I find myself bringing this unnatural plea before the Lord as I realize how far I have sunk into natural habits. These past couple weeks have left me humbled by the realization of how much my life has become about serving me--making me happy and successful.
In my mind I see a healthy me in the near future, surrounded by adoring students who are eager to learn...living in ideal housing, an active part of a thriving church, growing in relationship with a man who loves the Lord and has chosen me, surrounded by true community, with time to spare on the weekends for additional socializing or exploring. Oh, and all of this is, of course, done with an abundance of energy and enthusiasm!
Are these dream bad? No. Are they realistic? Possibly. How about beneficial in the long run? Yep.
So what's the problem? ...The problem, is that they miss the whole point. Not because of the dreams themselves, but because of my heart behind them. These dreams have become my idols. My motivation and the reason I put the extra hours behind that difficult project, even if it means getting 3 hours of sleep. So I find myself quite the opposite of happy and successful. I am tired. I am stressed. Weighed down by the relentless pressure for a perfect performance. I am reciting the right answers while my heart is aching, begging for the day to return when I won't feel like I'm faking it.
But in the process of breaking my heart over how far I've strayed and the over-attention I've given to dreams that have not yet come true, God is restoring hope. He is giving me a new desire for these things, but with the right heart behind them. He is reminding me how much more beautiful dreams are when they are placed in His hands. He is reminding me that the whole point is an active relationship with Him.
He is reminding me that these dreams are nothing compared to the surpassing greatness of knowing Him. When we surrender, letting go of selfish ambitions, He is free to have His way. We must not forget that God will have His way in the end--He is God, afterall. So why do we fight it? Why drown ourselves trying to swim upstream when God offers a guided whitewater trip down, full of adventure, and support through the fear, and laughter along the way?
Throughout time, people have done all they can to create a god better than God.
Isaiah 40:18-20 says,
To whom, then, will you compare God?
What image will you compare Him to?
As for an idol, a craftsman casts it, and a goldsmith overlays it with gold and fashions silver chains for it. A man too poor to present such an offering selects wood that will not rot.
He looks for a skilled craftsman to set up an idol that will not topple.
The human heart--the life-beat of you, and me, and the broken girl on the corner--has always longed for stability. If we could just create, or find, the one thing that will never change or fail us, everything would be different. We would never ever go back to the things that have let us down. Right? Wrong. At least in my life, that's been wrong.

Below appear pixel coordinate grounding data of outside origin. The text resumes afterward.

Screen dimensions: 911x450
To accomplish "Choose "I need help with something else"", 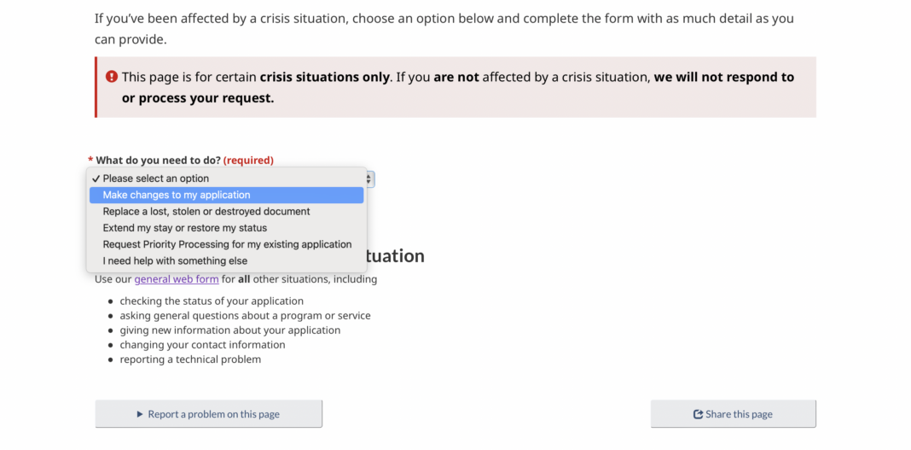I will pyautogui.click(x=175, y=260).
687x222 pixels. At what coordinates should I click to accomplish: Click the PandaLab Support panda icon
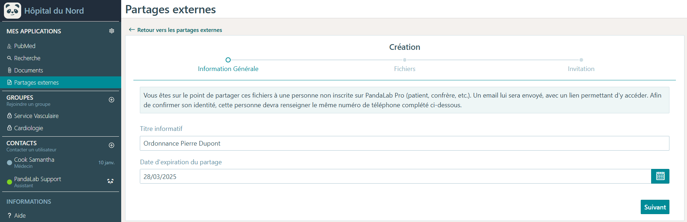tap(110, 181)
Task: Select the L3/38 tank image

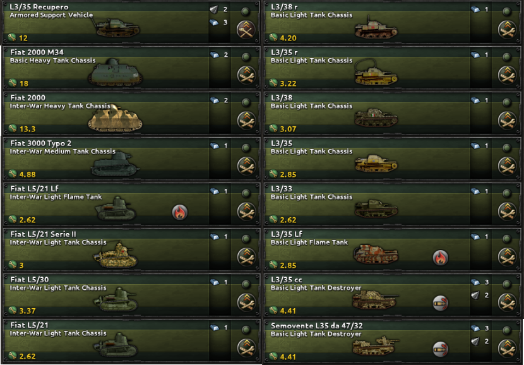Action: (x=376, y=117)
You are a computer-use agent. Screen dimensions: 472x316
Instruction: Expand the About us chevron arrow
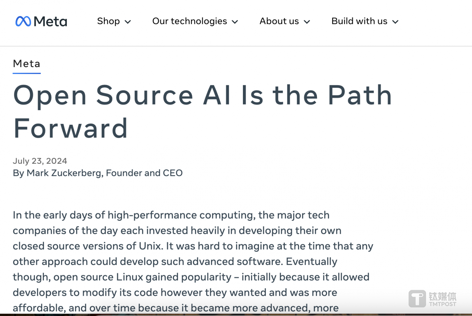point(307,22)
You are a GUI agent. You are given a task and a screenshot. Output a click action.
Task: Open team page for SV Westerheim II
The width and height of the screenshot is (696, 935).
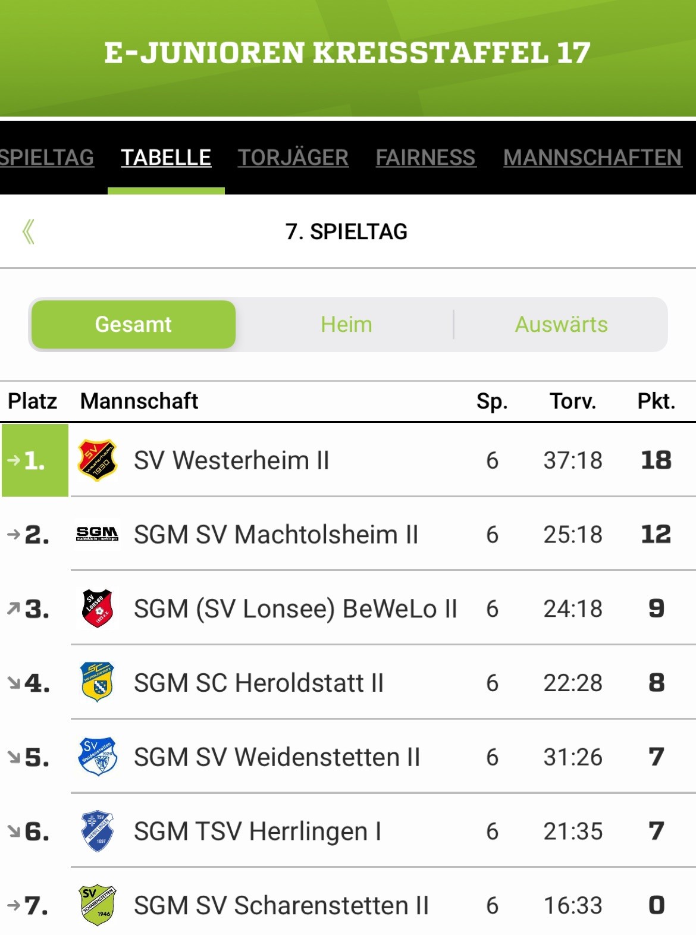coord(231,460)
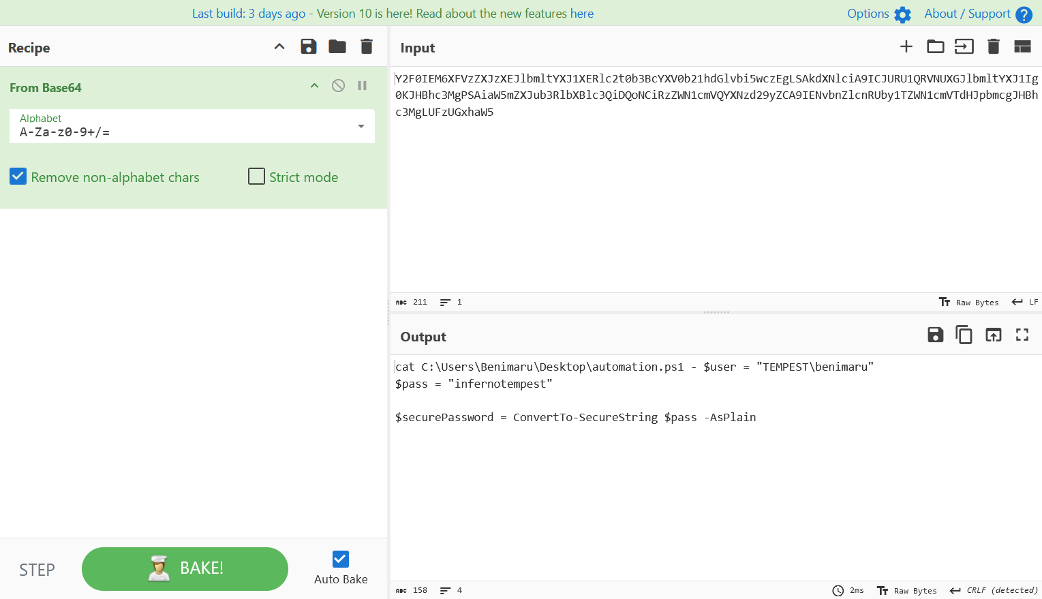The image size is (1042, 599).
Task: Delete the recipe using the trash icon
Action: pyautogui.click(x=366, y=46)
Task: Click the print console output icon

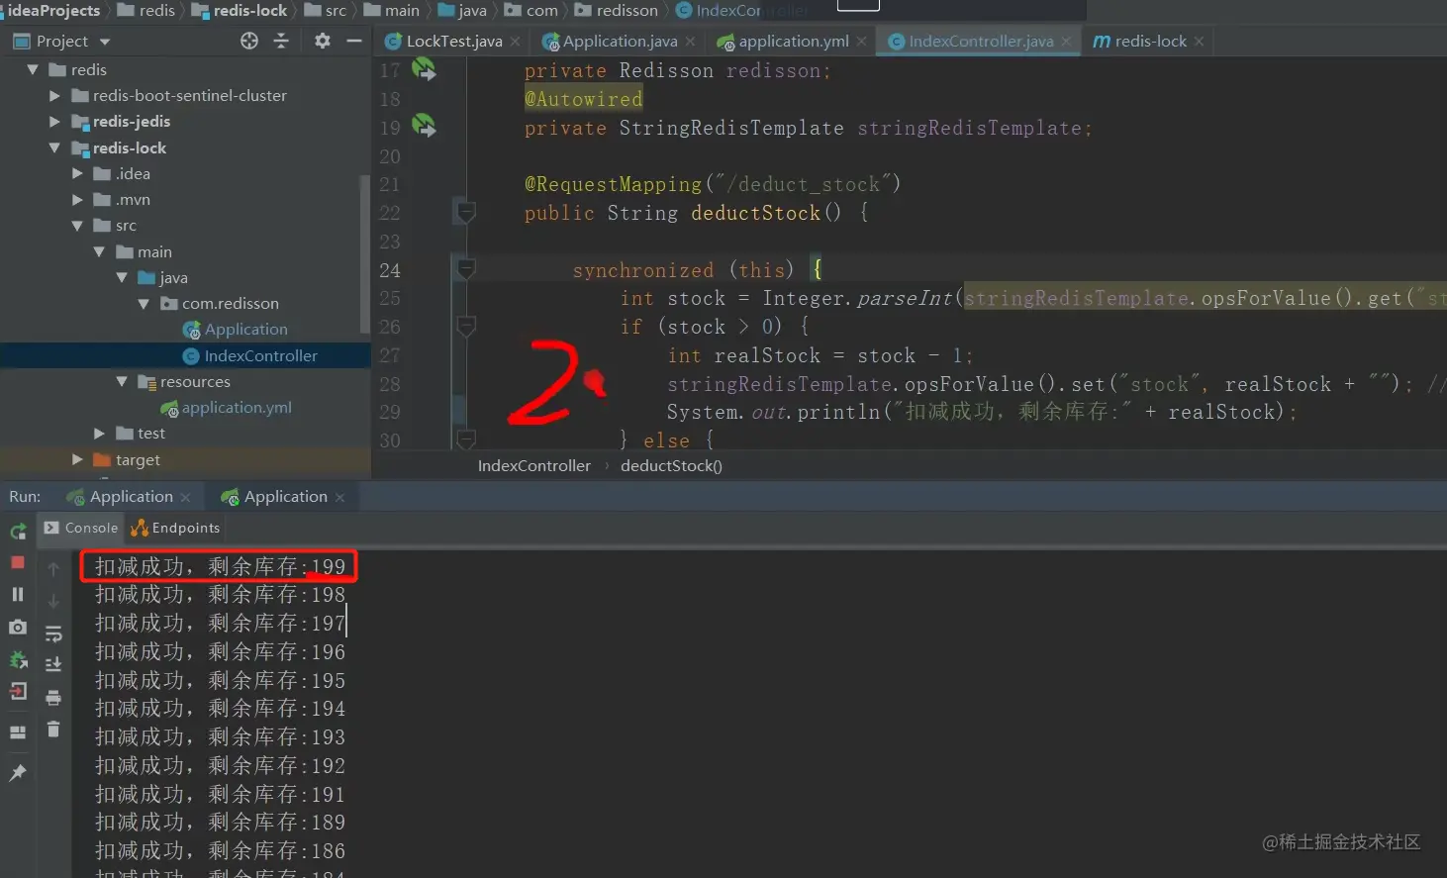Action: tap(53, 698)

How easily I forget that the God who created my heart, so full of desire, is the creator and provider of everything I've ever wanted. His provision may not always look like I expect it to, but that's part of the beauty of it...when we let Him, He gives us what we need long before He gives us what we want.
...A friend of mine recently built a cross for me to use as in illustration with the girls in my prayer group and to it, he attached a note that reads,
"As I make this cross, I reflect on what it actually symbolizes. We wear the cross around our necks, place it in our homes, see it on walls, and never reflect on how much it means to us. The King of the world stepped off His throne, and knowingly took His place on the cross for you and I. Not simply for you to enter Heaven, but He made 'the way' for us to have a relationship with Him. The choice is ours, will we spend our lives at the foot of the cross, living in the presence of our Creator? Or will we venture out looking for something better. I choose to stay here at the cross where I am promised eternal life with God."
Eternal life starts today, right now, and God wants us to spend it with Him. No more idols. No more fuss over things that don't matter. Not blind to the desires of our hearts, but daily surrendering them to our gracious Father, trusting that He will provide what we need, when we need it.
Why do you say, O Jacob, and complain, O Israel, "My way is hidden from the LORD; my cause is disregarded by my God"? Do you not know? Have you not heard? The LORD is the everlasting God, the Creator of the ends of the earth. He will not grow tired or weary, and His understanding no one can fathom. He gives strength to the weary and increases the power of the weak. Even youths grow tired and weary, and young men stumble and fall; but those who hope in the LORD will renew their strength. They will soar on wings like eagles; they will run and not grow weary, they will walk and not be faint. -Isaiah 40:27-31
We often miss that those beloved verses come right after those mentioned earlier in this post. We may search for something better and spend all our days and resources trying to create what it is our hearts desire, but it will never measure up to God. It will never be God.
All the striving and stress had crept in where God's peace is supposed to reign. But not today. Because of what God has done, because of who He is, my life again rests in His hands, and my heart's desires along with it.
May we recognize that He is God, and He is better. May we allow the earthly desires of our hearts to always draw us closer to our heavenly Father.